Doch jetzt soll alles anders werden: neues Haus, neue Stadt, neue Schule. Elliott ist fest entschlossen, nie wieder Opfer zu sein. Mit veränderter Frisur, teuren Kleidern und Sportgeist, erfindet Elliott sich neu und wird akzeptiert. Er lernt, nach außen hin gleichgültig, kühl und selbstbewusst zu wirken. Niemals lässt er sein altes Ich wieder an die Oberfläche dringen. Den Versuch, unsichtbar zu werden, tauscht er gegen den Plan, auf die richtige Art und Weise aufzufallen. Auffällig genug zu sein, um reinzupassen.
Doch schon bald fällt Elliott wieder zu sehr auf – dieses Mal jedoch nicht als Opfer, sondern als potenzieller Täter. Die „Wächter“ ernennen ihn zum Nachfolger. Das ist eine Organisation, die die Gewalt an der Schule leitet, beobachten lässt, Opfer und Täter wählt, „Bestrafungen“ bestimmt. Kontrolle gibt ihnen Macht. Beeindruckt von seiner äußeren Gleichgültigkeit und Härte wählen sie Elliott aus und lassen ihm keine Wahl: um zu überleben, muss er sich ihnen anschließen.
Doch der Wächter Elliott ist nur eine von vielen Masken, ebenso wie die Unschuld, die er zu Hause vorspielt. Doch weiß Elliott noch wer er wirklich ist und wen er spielt? Selbst als er sich in Louise verliebt, ein selbstbewusstes, hübsches Mädchen, kann er sich ihr gegenüber nicht öffnen.

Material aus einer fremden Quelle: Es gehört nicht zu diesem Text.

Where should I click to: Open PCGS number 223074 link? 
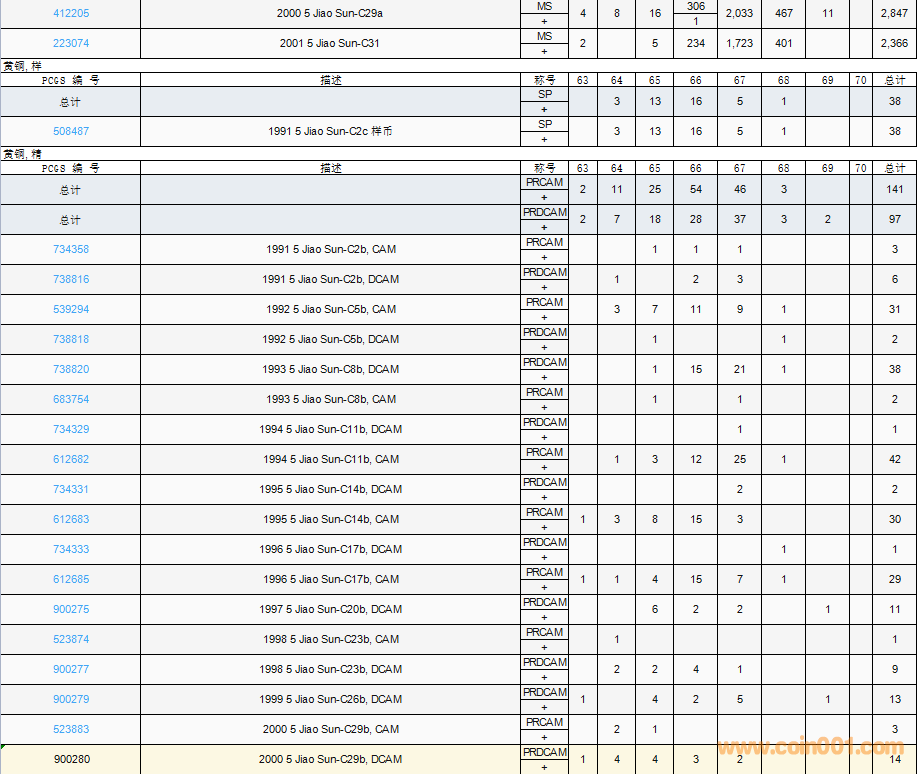click(70, 44)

„Er konnte sich nicht erlauben, die Elliotts, die er erschaffen hatte, sich selbst zu überlassen. Sie bedurften ständiger Aufsicht, Aufmerksamkeit, Korrekturen, Verbesserungen. Wenn er nicht auf der Hut war, konnte es erschreckend leicht geschehen, dass er das Falsche sagte, unangemessen reagierte und nicht mehr wusste, welcher Elliott er gerade war. Wenn das jemals geschehen würde, wenn sich die Wege der verschiedenen Elliotts jemals kreuzen sollten, wenn die Maske, die er gegenüber den Wächtern aufsetzte, auch nur eine Sekunde ins Rutschen geriet… Dann gäbe es keine Gnade. Er würde vernichtet werden.“
Gibt es noch einen wahren Elliott? Welcher ist es und wann kommt er zum Vorschein? Wenn er mit Louise redet, aus Mitleid einem anderen hilft oder brutal einen Hilflosen zusammenschlagen lässt? Elliott verliert sich mehr und mehr bis hin zur völligen Gefühlslosigkeit. Und es scheint keinen Ausweg mehr zu geben…
*Meine Meinung:*
Das Buch packt von Anfang an und ich hatte es in wenigen Stunden von vorne bis hinten durchgelesen. Die Sprache des Buches ist einfach aber eindringlich. Graham Gardner beschönigt ebenso wenig wie er übertreibt. Statt erwarteter drastischer Gewaltschilderungen erschrecken die psychologischen Feinheiten, die Gardner unbarmherzig deutlich macht.
Die Charaktere (nicht nur Elliott, auch die Wächter) sind vielschichtig und ihre Ideen keineswegs plakativ. Sie sind sogar so raffiniert unmenschlich, dass die, die anfangs als unmenschlich empfunden wurden, gegen Ende nur noch einer befremdlichen Idee zu folgen scheinen.
Und so zieht einen das Buch mehr und mehr in seinen Bann. Stellenweise ist es extrem spannend, an anderen Stellen möchte man am liebsten dem Protagonisten eine ordentliche Ohrfeige geben. Aber dieses Bedürfnis geht schnell vorüber, wenn Gardner über Elliotts inneren Gewissenskonflikt spricht.
Ein Buch über Macht, Gewalt, Verfolgung, Angst, Selbstaufgabe und das Gewissen. Lest einfach den Prolog und ihr könnt nicht mehr aufhören!